OGH: Nach § 67a Abs 3 Z 2 ASVG entfällt die Haftung des eine Bauleistung beauftragenden Unternehmens für Krankenversicherungsbeiträge des Subunternehmers, wenn das den Auftrag gebende Unternehmen 20% des zu leistenden Werklohnes (Haftungsbetrag) gleichzeitig mit der Leistung des Werklohnes an das Dienstleistungszentrum (§ 67c ASVG) überweist.
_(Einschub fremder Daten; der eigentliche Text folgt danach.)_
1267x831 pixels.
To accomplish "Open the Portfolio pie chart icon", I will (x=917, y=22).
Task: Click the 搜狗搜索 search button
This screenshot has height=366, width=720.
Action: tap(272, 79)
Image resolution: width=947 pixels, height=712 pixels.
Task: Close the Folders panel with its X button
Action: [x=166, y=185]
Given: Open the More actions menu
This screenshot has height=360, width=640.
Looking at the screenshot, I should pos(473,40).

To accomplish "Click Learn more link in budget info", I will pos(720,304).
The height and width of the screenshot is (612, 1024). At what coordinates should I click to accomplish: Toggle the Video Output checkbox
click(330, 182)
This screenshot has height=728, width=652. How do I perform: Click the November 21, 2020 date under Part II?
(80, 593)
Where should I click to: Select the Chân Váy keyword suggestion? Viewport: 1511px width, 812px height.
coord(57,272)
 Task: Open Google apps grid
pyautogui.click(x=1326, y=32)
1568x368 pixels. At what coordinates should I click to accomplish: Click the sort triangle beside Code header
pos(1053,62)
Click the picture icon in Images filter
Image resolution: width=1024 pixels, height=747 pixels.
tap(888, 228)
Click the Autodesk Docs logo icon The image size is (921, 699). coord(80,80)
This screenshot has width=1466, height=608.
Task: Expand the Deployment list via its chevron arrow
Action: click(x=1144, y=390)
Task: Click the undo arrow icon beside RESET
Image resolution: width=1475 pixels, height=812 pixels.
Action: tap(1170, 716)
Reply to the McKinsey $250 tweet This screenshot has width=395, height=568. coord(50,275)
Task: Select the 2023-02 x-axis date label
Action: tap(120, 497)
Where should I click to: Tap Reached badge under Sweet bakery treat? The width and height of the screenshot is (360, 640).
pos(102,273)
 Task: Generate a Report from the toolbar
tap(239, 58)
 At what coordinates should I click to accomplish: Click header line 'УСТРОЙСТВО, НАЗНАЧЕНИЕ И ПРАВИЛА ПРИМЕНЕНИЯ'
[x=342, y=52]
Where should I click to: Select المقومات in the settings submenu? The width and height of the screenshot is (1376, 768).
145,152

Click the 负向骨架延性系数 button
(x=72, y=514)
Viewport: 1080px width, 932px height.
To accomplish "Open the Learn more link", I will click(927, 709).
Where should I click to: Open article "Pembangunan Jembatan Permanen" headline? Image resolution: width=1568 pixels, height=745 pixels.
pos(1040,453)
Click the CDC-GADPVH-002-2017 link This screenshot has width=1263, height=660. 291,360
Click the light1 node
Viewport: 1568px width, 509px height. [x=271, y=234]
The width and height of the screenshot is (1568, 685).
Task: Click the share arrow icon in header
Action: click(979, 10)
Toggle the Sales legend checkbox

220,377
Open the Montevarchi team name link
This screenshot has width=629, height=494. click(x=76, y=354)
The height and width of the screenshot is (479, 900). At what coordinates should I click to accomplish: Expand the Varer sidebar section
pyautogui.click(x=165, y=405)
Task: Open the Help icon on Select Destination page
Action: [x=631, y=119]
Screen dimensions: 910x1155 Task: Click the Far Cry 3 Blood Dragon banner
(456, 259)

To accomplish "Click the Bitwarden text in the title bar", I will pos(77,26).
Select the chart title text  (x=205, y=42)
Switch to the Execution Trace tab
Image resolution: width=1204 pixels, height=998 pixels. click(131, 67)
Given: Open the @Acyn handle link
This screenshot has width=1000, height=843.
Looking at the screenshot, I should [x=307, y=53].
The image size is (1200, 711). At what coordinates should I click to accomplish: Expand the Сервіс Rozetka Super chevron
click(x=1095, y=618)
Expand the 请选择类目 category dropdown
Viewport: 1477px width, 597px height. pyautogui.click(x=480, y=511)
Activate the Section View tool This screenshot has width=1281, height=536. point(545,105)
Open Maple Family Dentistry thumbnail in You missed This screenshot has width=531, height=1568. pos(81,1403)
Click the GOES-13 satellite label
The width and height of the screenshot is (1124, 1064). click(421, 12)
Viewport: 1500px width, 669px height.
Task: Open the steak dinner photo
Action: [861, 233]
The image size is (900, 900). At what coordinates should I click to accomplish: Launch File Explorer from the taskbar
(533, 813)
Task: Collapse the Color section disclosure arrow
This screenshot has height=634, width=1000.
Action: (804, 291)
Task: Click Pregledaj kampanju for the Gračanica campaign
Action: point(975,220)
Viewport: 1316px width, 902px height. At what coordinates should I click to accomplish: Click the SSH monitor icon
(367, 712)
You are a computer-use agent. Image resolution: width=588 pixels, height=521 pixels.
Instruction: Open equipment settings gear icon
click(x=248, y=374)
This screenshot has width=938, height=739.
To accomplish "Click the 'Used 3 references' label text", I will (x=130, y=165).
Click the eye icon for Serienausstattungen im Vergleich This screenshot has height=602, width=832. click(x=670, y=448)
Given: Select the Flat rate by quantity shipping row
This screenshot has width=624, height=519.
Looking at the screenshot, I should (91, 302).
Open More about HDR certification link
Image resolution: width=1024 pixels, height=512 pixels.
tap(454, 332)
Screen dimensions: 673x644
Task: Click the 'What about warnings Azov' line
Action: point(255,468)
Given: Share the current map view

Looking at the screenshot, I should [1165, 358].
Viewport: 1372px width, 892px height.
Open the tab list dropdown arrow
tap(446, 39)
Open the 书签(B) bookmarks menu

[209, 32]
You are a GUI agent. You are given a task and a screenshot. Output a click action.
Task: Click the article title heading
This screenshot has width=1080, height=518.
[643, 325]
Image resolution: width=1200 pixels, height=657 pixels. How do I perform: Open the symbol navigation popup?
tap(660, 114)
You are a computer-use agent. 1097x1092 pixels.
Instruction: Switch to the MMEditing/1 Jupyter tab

Gem Abs 4 leg. cit wirkt die Überweisung nach Abs 3 Z 2 gegenüber dem beauftragten Unternehmen schuldbefreiend; sie gilt als Drittleistung und unterliegt nicht dem Zweiten Abschnitt des Ersten Hauptstückes des Ersten Teiles der IO.

 

Nach dem Wortlaut des § 67a Abs 4 ASVG könnte fraglich sein, ob sich der Anfechtungsausschluss nur auf die Zahlungen des Auftraggebers an das Dienstleistungszentrum bezieht oder aber auch auf Verrechnungen mit anderen Verbindlichkeiten des Auftragnehmers iSd § 67a Abs 6 ASVG.

 

Die konkursrechtliche Privilegierung punkto Anfechtbarkeit der Leistung des Haftungsbetrags findet nach den Mat ihre Rechtfertigung darin, dass die Sozialversicherungsträger zum einen über ihre Beitragsschuldner nicht disponieren können, zum anderen (im Unterschied zum Fiskus) jedoch konkrete Leistungspflichten gegenüber den Versicherten und sonstigen Anspruchsberechtigten haben, die im Wesentlichen durch Beiträge zu finanzieren sind. Hieraus resultiert ein vehementes öffentliches Interesse an der Sicherung der Finanzierung der Sozialversicherung, die durch Praktiken der Beitragshinterziehung - wie sie gerade durch diese Haftungsregelung eingedämmt werden sollten - bedroht ist. Durch die Statuierung, den geleisteten Haftungsbetrag der Anfechtung im Konkursverfahren zu entziehen, wird somit eine sachlich begründete, stark eingegrenzte Ausnahmeregelung getroffen, die zur Hintanhaltung der spezifischen Probleme im Baubereich beiträgt.

 

Schon aus diesem Gesetzeszweck wird deutlich, dass der Anfechtungsausschluss auch für die Verrechnung nach § 67a Abs 6 ASVG gelten muss, weil nur so das Ziel erreicht werden kann, die Finanzierung der Sozialversicherung zu sichern. Der Anfechtungsausschluss des § 67a Abs 4 ASVG bezieht sich daher nicht bloß auf die Zahlung des Auftraggebers an das Dienstleistungszentrum, sondern auch auf eine Verrechnung nach § 67a Abs 6 ASVG. Der Anfechtungsausschluss erstreckt sich auch auf Verrechnungen mit Ansprüchen der Bauarbeiter-Urlaubs- und Abfertigungskasse. Hätte der Gesetzgeber beabsichtigt, deren Ansprüche nicht durch die Anfechtungsfestigkeit von Verrechnungen zu „privilegieren“, hätte er dies ausdrücklich normieren müssen.